A Latina says people call her a “nigger-lover.” This gets a lot of laughs.

Racial epithets fly, sometimes as a joke, but mostly not. Some kids get dogged. But honest questions are explored, even if you have to wade through a lot of adolescent bravado to make it there.

It is . . . a start.

Because confronting and then challenging racism is something to keep working on, instead of just hoping that the ugliness will go away. And at Jefferson, a neighborhood school where nobody’s bused, there’s a very vested interest in getting along.

The school’s ethnic breakdown is 30% Latino, 27% black, 25% white and 17% Asian.

Plus, these kids know about one alternative to a status quo of intolerance and hate.
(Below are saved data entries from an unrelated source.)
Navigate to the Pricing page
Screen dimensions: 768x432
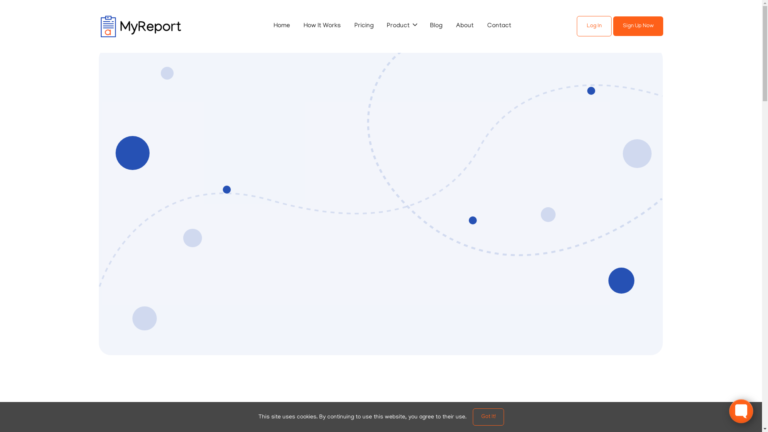tap(364, 25)
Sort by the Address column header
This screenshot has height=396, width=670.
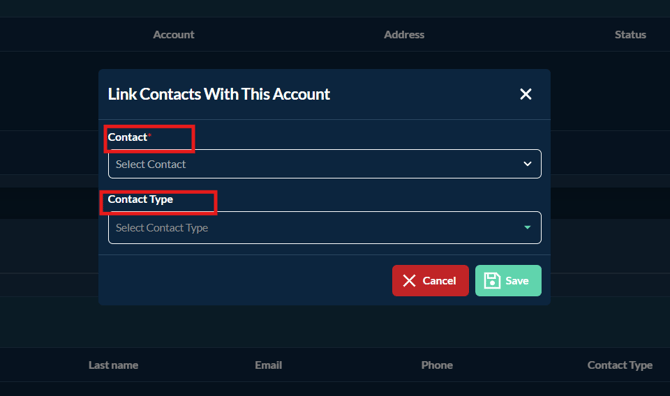tap(404, 35)
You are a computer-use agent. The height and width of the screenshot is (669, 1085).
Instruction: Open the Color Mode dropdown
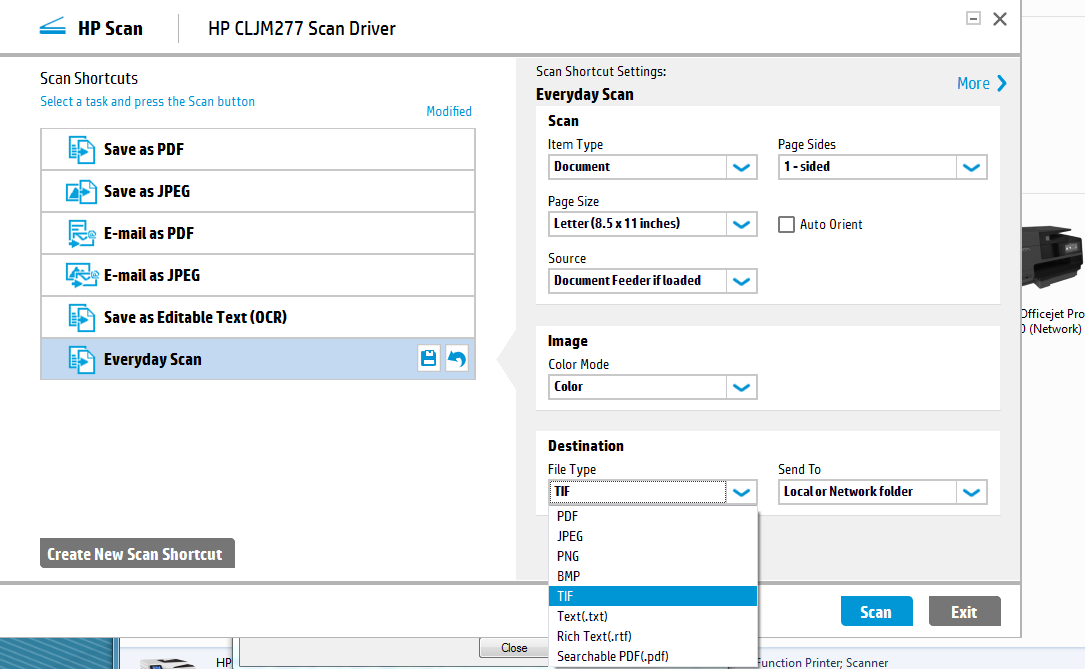pos(741,387)
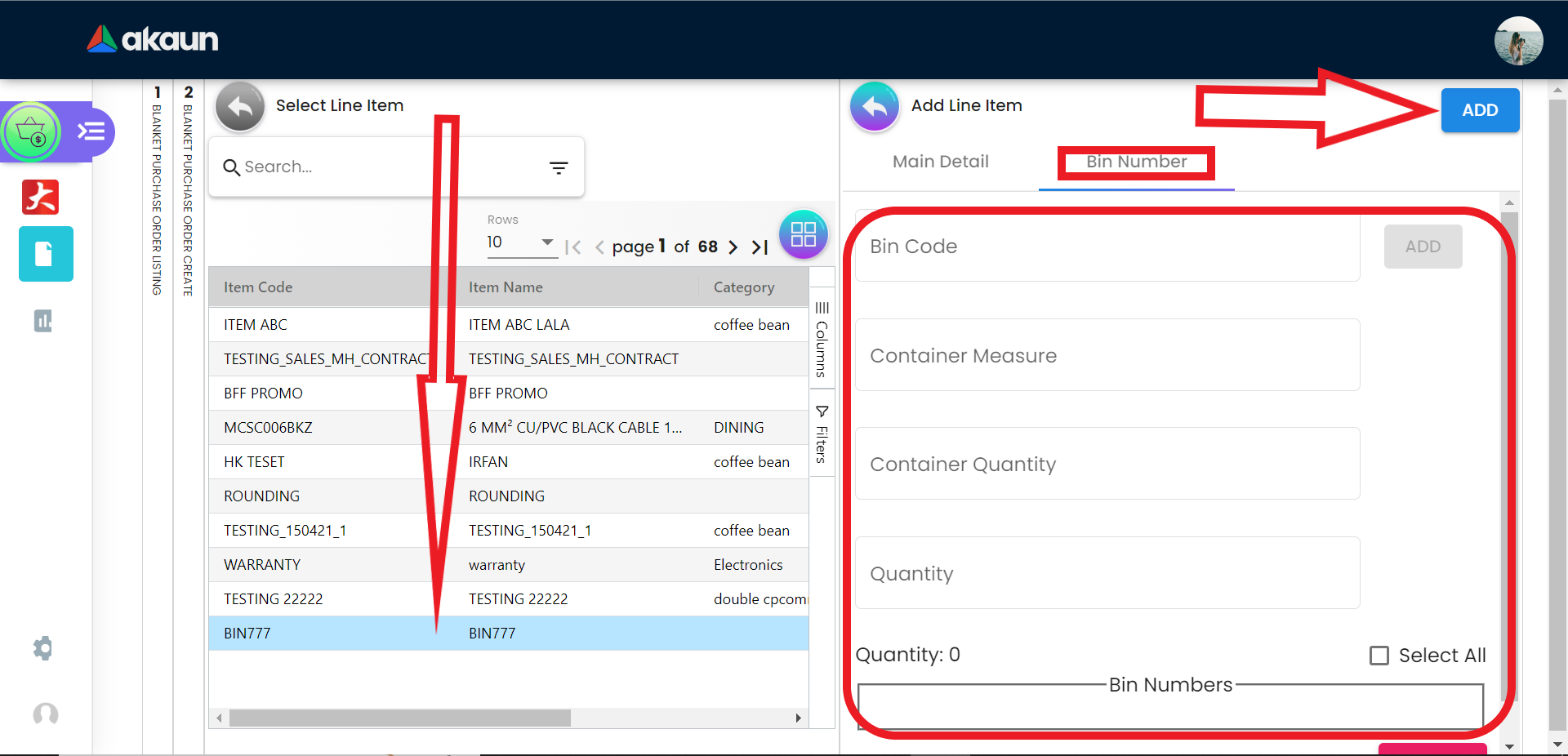Click the item table horizontal scrollbar
The height and width of the screenshot is (756, 1568).
(399, 718)
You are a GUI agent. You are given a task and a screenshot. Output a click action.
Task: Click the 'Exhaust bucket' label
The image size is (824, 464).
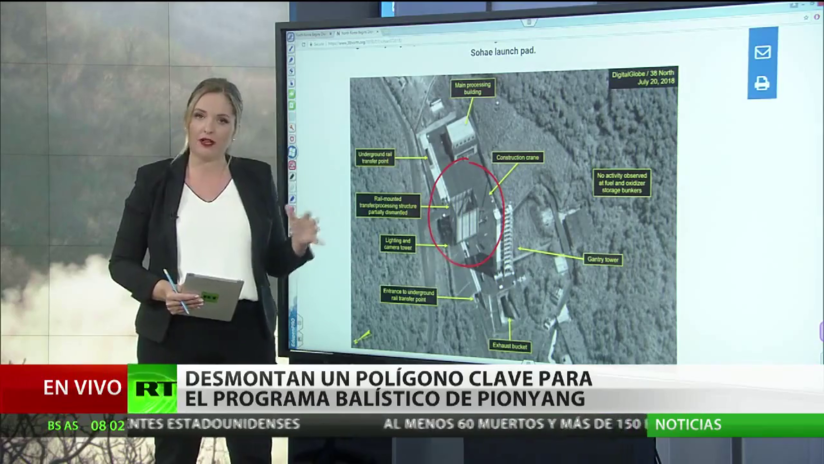click(x=510, y=346)
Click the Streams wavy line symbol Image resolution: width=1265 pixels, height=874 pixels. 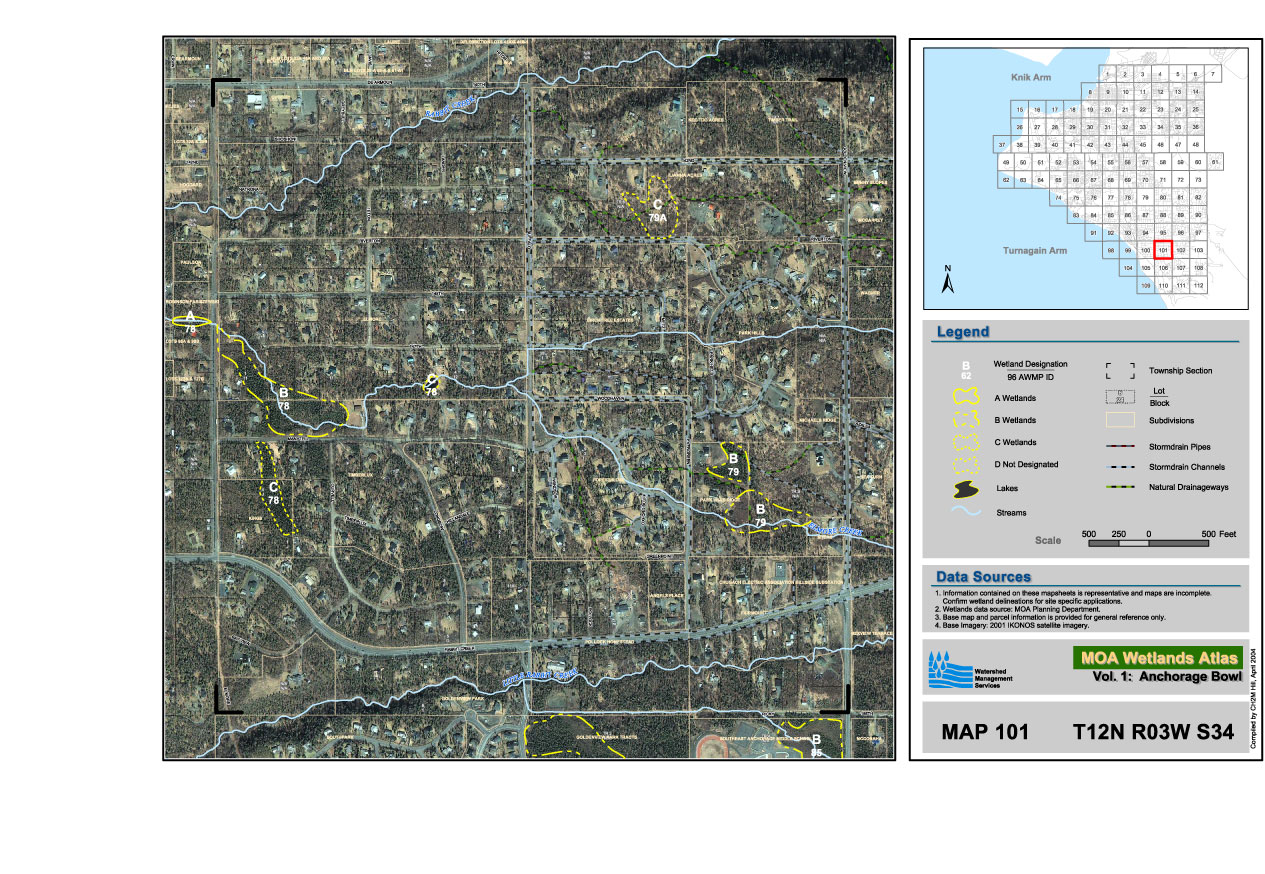(966, 513)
They lived through the riots last year.

“They know it’s a mess,” says their teacher. “Some of them were actually involved (in the riots). Then they come back and tell you what they got.”

A lot went on today.

“We have to learn to digest it and do something with it,” Mr. Kusaba says.

The people from CAL-STAR will be back.

Dianne Klein’s column appears Tuesday, Thursday and Sunday. Readers may reach Klein by writing to her at The Times Orange County Edition, 1375 Sunflower Ave., Costa Mesa, Calif. 92626, or calling (714) 966-7406.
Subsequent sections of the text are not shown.